WHAT YOU WILL DO | Given these entries, repeat exactly the lines starting with the one that has "Task: Switch to the 简体中文 tab" and going on through the one that has "The height and", both included, but none of the pictures.

[Opening THE DATA section]

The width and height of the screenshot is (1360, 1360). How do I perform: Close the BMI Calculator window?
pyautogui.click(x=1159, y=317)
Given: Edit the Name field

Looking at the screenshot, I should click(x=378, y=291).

[Closing THE DATA section]
[Opening THE DATA section]

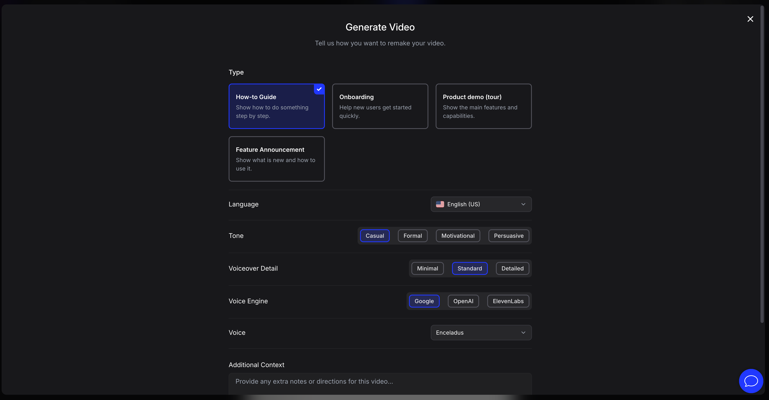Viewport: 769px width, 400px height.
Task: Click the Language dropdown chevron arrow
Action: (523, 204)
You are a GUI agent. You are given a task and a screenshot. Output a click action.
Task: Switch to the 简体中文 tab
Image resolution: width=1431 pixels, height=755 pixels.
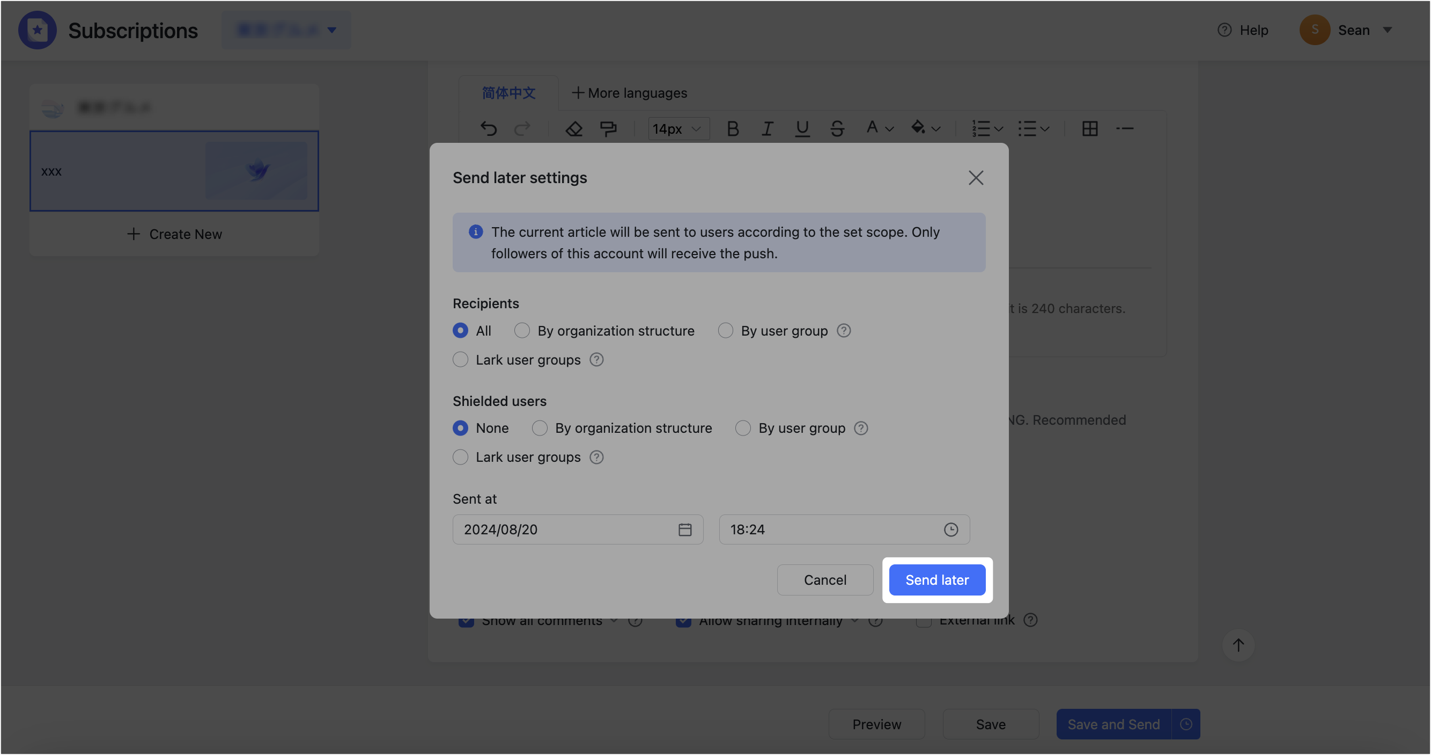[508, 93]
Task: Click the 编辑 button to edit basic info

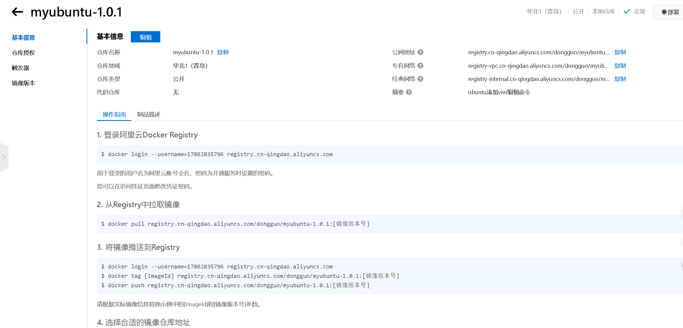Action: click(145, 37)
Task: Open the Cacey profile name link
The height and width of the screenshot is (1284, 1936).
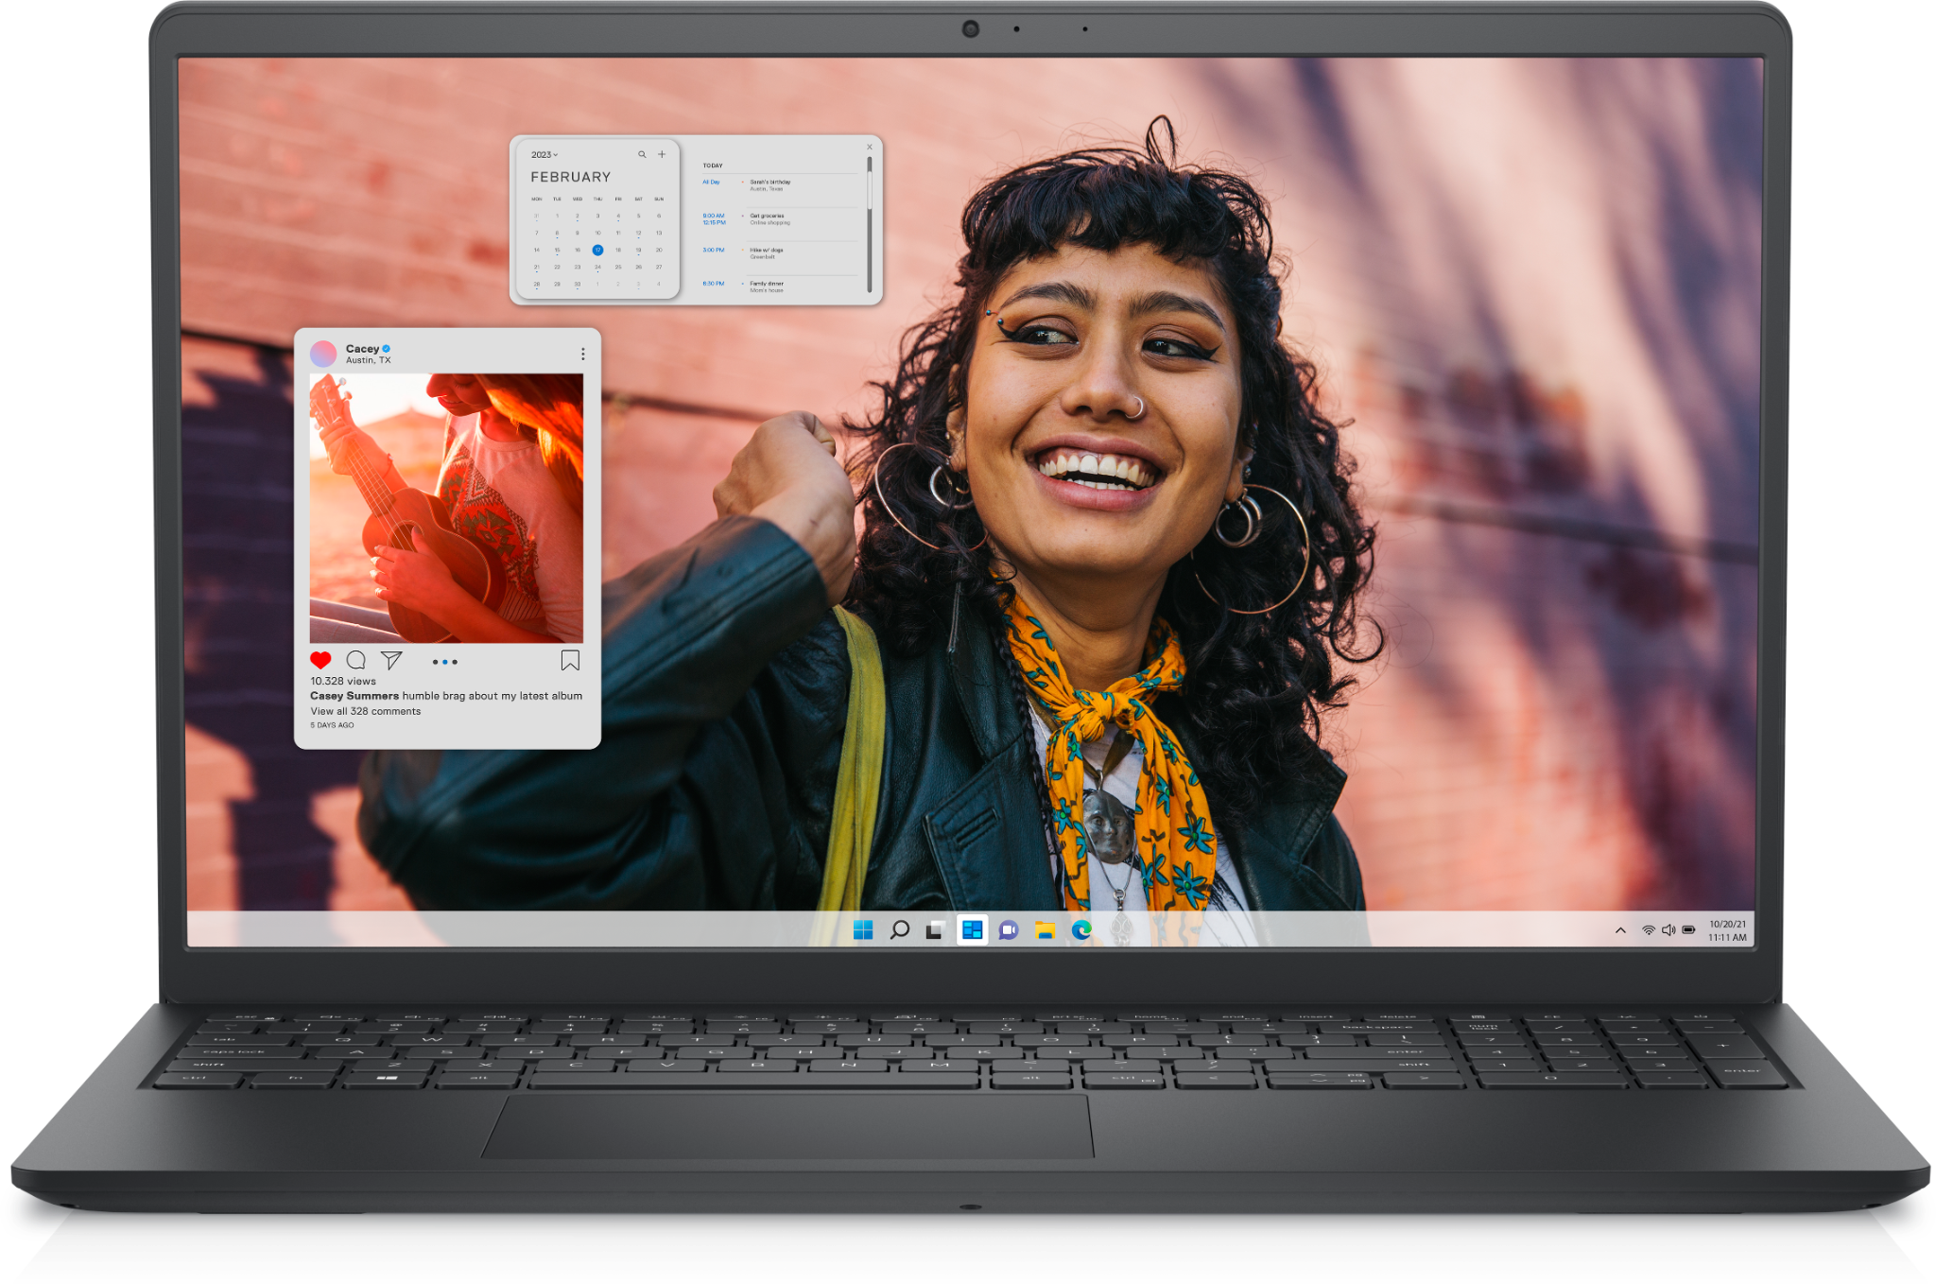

[Closing THE DATA section]

TASK RESPONSE |
Task: Switch to the 简体中文 tab
Image resolution: width=1431 pixels, height=755 pixels.
[508, 93]
Task: Click the 编辑 button to edit basic info

Action: click(145, 37)
Task: Open the Cacey profile name link
The height and width of the screenshot is (1284, 1936).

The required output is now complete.